§ **WHAT YOU HAVE TO DO**
Report every line of the listing below in which the string "cell" appears.

§ **RECORDS FOR PROCESSING**
╔══

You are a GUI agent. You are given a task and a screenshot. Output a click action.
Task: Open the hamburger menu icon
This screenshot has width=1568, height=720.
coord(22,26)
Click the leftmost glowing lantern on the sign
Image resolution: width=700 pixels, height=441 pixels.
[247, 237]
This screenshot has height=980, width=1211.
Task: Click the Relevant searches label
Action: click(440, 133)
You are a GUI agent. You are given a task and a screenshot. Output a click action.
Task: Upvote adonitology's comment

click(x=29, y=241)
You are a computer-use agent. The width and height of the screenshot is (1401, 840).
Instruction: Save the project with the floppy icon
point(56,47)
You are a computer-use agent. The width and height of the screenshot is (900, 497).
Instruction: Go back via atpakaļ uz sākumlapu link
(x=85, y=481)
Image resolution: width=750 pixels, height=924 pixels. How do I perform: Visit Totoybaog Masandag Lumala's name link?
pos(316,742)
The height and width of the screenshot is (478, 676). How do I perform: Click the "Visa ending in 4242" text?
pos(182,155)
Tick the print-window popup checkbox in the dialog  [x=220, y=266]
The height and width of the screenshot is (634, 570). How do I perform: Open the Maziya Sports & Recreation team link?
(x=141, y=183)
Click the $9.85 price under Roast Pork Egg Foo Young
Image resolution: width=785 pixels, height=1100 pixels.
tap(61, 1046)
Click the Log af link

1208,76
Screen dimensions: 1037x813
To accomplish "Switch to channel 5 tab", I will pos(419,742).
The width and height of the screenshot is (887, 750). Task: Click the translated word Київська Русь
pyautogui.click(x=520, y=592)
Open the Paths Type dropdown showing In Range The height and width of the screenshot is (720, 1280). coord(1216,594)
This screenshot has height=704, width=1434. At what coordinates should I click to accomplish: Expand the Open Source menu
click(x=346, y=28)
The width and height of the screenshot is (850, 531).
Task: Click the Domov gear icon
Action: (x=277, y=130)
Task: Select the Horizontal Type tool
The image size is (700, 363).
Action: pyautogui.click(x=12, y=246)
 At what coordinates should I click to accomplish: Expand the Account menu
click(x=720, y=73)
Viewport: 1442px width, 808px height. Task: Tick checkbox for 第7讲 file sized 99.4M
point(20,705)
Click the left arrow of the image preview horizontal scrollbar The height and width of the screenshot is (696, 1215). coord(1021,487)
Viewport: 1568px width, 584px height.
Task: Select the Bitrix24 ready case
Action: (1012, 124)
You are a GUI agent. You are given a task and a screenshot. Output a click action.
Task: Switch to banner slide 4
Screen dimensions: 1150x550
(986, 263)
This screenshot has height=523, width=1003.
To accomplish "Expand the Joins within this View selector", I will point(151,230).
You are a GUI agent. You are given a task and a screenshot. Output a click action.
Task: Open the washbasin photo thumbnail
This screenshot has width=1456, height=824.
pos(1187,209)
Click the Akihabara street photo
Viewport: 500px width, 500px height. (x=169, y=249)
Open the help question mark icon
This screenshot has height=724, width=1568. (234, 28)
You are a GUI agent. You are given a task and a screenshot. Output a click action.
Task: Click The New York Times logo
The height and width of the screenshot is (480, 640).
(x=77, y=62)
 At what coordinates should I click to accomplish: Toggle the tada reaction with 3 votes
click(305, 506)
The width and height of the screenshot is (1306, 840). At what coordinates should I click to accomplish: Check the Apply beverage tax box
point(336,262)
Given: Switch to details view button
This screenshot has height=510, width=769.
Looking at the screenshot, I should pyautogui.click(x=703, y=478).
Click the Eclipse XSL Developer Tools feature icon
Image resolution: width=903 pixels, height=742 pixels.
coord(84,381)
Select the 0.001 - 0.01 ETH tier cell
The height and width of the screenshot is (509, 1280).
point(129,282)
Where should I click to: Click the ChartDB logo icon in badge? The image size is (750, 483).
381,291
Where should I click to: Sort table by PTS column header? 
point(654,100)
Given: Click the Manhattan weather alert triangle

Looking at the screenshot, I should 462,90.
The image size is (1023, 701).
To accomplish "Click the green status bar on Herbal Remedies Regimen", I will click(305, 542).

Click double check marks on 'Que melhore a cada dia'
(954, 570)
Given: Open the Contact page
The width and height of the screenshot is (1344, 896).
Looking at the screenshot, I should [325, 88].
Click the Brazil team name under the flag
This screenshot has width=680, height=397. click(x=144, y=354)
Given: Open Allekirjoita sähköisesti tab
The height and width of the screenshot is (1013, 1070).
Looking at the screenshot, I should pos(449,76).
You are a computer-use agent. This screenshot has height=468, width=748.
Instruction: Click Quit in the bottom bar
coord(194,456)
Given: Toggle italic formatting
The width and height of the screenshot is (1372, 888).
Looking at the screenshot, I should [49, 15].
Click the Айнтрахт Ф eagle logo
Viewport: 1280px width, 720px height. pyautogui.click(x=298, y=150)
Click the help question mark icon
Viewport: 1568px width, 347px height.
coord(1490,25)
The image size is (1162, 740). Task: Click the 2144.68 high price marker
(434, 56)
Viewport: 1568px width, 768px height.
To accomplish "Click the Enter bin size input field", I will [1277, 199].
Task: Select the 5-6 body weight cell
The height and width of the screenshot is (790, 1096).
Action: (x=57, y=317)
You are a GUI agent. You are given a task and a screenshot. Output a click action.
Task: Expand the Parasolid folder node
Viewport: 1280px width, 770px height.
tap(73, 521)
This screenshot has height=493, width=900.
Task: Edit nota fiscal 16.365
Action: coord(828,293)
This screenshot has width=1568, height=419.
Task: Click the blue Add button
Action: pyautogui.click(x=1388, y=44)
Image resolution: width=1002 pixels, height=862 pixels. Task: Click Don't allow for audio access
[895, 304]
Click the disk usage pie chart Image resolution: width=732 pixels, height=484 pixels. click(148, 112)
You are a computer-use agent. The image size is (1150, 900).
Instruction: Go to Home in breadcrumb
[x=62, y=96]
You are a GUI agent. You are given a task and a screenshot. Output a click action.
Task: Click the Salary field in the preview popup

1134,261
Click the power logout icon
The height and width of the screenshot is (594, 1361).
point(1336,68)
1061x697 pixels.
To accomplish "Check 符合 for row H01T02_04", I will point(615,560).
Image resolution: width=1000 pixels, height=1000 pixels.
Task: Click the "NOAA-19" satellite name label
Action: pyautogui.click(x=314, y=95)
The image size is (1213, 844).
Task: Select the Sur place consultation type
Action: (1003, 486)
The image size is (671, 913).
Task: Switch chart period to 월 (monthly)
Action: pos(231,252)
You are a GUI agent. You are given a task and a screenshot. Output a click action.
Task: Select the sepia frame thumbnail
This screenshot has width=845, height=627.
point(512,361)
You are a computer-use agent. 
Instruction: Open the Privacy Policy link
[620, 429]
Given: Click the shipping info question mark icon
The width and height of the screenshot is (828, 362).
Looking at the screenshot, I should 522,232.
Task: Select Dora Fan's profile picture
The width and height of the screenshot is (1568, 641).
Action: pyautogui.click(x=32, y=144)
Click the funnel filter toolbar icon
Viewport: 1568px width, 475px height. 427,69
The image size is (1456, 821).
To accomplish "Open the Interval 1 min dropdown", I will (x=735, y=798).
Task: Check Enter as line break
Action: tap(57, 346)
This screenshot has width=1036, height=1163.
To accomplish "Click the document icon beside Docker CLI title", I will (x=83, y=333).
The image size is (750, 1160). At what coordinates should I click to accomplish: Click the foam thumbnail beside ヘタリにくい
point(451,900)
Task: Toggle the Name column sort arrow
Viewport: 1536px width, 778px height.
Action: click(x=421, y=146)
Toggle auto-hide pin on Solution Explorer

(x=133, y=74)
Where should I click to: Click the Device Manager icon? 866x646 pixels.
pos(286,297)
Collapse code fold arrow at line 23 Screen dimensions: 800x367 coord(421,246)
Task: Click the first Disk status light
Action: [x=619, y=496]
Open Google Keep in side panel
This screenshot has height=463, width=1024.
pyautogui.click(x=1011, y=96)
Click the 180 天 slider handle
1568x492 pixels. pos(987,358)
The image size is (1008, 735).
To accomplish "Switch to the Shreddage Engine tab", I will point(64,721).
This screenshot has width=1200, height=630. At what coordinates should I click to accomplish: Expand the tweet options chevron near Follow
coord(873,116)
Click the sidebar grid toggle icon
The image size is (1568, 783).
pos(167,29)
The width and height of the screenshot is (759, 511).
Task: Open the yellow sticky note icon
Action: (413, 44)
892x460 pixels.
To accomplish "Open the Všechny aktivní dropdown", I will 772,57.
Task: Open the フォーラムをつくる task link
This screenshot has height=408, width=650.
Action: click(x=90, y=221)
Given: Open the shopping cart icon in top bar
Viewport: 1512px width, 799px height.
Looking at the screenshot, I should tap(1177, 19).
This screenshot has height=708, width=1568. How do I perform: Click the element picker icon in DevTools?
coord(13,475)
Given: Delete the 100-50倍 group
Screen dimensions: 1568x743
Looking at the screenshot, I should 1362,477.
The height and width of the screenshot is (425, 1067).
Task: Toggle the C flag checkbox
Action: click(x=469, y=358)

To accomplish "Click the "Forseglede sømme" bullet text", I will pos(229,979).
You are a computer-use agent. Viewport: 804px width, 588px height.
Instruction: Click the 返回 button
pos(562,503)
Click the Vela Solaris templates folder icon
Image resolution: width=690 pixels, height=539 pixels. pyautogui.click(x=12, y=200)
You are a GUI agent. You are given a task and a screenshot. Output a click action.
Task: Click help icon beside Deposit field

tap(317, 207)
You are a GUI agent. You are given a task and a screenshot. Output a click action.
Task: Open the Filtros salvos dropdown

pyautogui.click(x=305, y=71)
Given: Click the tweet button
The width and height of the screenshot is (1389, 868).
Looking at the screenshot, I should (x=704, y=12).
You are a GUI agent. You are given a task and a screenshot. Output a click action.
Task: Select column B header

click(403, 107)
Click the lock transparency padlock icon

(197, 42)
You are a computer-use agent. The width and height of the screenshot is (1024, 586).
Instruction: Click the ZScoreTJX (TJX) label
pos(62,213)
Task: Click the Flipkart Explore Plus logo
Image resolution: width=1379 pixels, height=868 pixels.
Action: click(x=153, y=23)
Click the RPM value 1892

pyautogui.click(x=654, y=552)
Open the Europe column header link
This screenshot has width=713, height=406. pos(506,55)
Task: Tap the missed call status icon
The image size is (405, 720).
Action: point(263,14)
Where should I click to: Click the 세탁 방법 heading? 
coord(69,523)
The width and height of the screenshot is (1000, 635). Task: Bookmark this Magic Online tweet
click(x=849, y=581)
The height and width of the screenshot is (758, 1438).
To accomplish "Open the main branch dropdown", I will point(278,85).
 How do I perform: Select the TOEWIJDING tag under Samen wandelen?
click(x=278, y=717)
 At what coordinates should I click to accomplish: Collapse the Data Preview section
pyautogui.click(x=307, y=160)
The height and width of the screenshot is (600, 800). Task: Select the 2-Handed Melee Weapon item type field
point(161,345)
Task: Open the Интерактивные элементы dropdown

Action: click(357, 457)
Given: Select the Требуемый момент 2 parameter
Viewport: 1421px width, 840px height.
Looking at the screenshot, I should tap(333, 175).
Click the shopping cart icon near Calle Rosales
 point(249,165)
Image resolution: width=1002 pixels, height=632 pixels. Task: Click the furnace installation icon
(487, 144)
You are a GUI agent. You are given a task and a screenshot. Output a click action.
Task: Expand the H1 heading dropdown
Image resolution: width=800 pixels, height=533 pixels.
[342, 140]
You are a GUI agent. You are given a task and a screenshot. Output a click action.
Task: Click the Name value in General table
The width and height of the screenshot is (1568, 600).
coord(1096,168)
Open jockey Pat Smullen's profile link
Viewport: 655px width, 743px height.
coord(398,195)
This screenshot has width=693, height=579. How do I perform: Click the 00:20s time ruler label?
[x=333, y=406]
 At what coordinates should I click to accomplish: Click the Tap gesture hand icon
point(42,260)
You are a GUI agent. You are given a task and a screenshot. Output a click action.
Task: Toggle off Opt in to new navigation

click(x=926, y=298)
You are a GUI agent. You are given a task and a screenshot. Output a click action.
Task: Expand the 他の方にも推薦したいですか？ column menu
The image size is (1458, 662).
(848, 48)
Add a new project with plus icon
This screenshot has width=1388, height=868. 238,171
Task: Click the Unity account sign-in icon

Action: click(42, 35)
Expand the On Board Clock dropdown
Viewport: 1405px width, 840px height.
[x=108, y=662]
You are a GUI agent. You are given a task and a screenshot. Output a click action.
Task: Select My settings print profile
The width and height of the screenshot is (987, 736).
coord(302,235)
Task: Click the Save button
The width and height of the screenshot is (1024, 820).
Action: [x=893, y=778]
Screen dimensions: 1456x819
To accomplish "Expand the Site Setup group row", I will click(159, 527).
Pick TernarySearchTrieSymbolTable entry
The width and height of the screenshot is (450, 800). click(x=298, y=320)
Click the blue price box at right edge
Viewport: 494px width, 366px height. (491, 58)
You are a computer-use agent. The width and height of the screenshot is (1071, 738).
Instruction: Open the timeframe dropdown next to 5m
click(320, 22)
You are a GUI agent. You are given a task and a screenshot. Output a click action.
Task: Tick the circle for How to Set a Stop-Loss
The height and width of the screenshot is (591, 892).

╚══

§ **EXPECTED OUTPUT**
Select the 0.001 - 0.01 ETH tier cell
Task: Select the 5-6 body weight cell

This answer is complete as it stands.